**TASK PROMPT:**
Reproduce the listing word for word from its first line through the line containing "pyautogui.click(x=100, y=76)", with both ends included. Leave the pictures out of your output.

* START *

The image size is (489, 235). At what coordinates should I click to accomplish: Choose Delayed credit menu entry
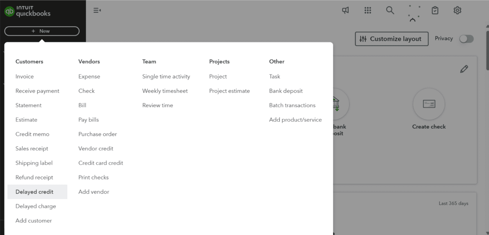point(35,192)
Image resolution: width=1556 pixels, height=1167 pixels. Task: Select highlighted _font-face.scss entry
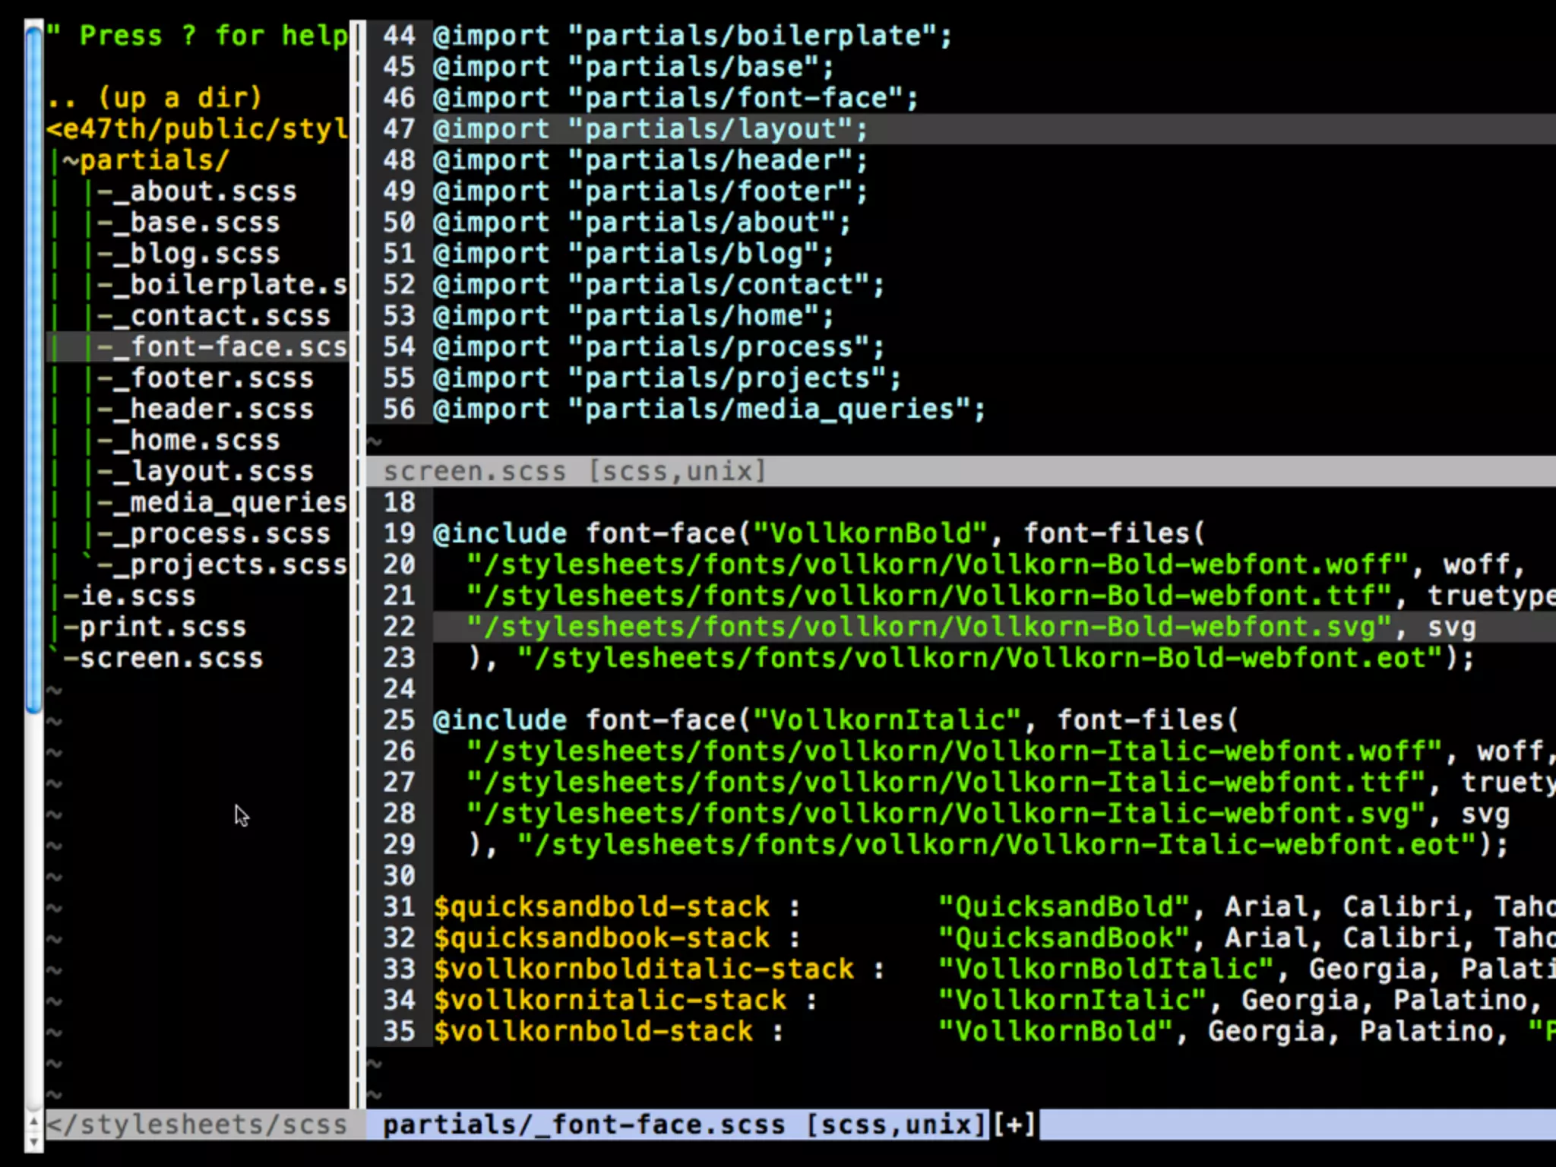coord(238,347)
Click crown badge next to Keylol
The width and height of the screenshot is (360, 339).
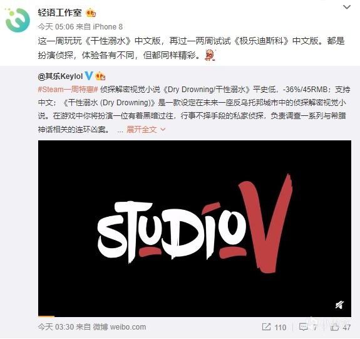pyautogui.click(x=100, y=76)
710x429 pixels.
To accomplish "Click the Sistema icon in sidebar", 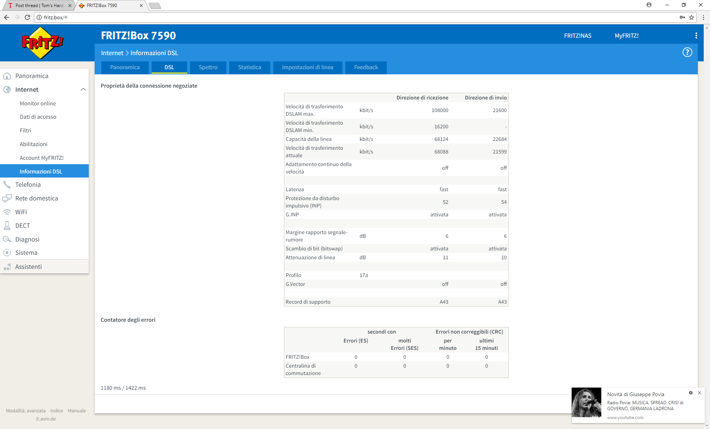I will [7, 253].
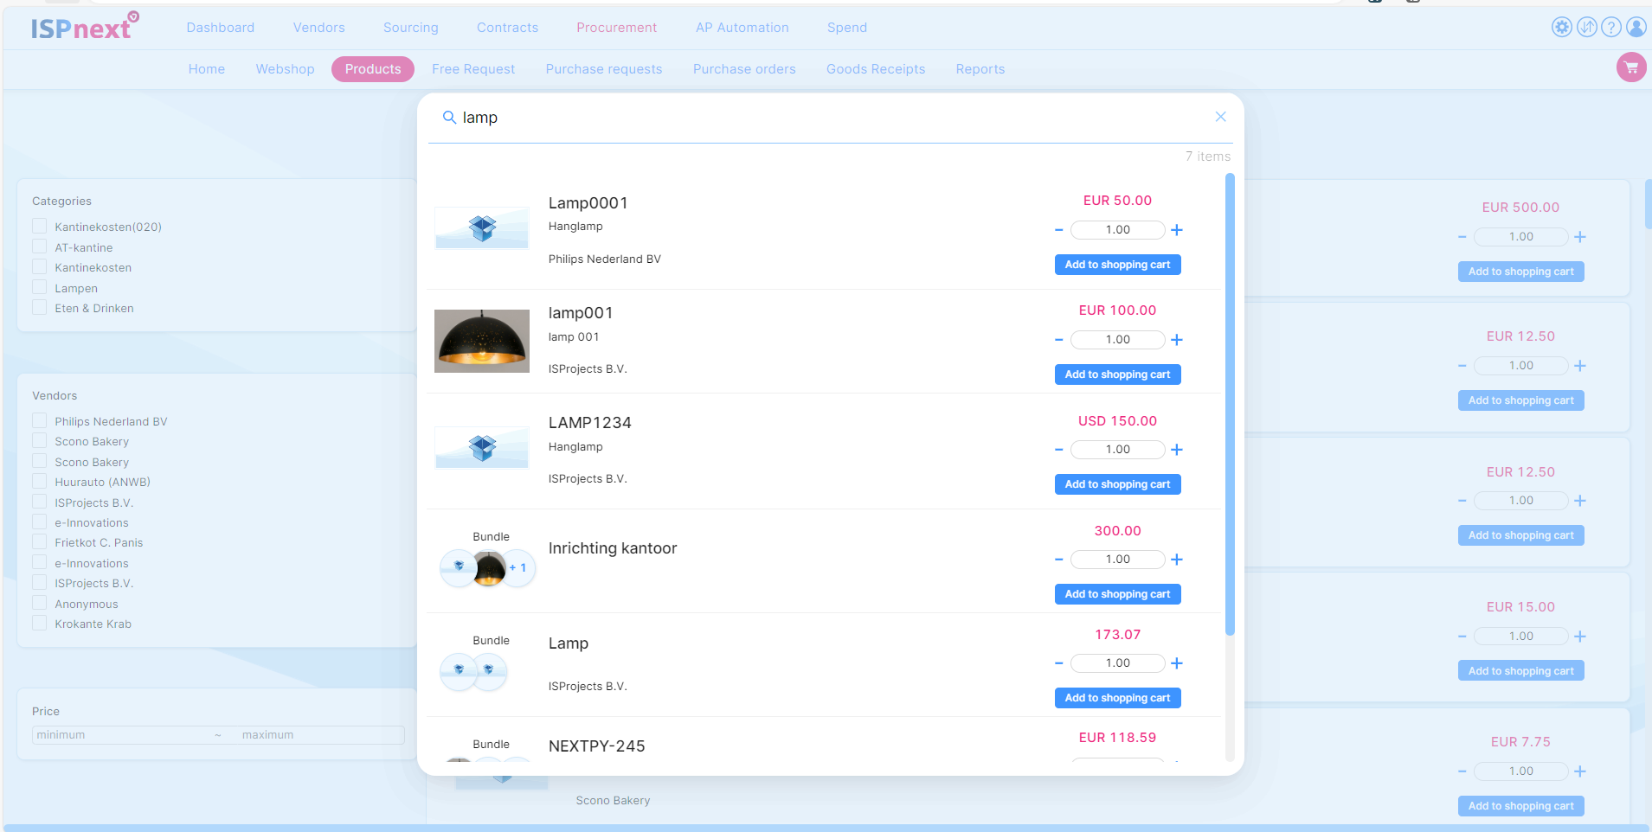Screen dimensions: 1652x832
Task: Click the minimum price field
Action: (x=121, y=735)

* END *

**RESPONSE:**
The image size is (489, 235). At what coordinates should I click to accomplish: Choose Delayed credit menu entry
point(35,192)
Image resolution: width=1556 pixels, height=1167 pixels. Task: Select highlighted _font-face.scss entry
coord(238,347)
Click crown badge next to Keylol
The width and height of the screenshot is (360, 339).
pyautogui.click(x=100, y=76)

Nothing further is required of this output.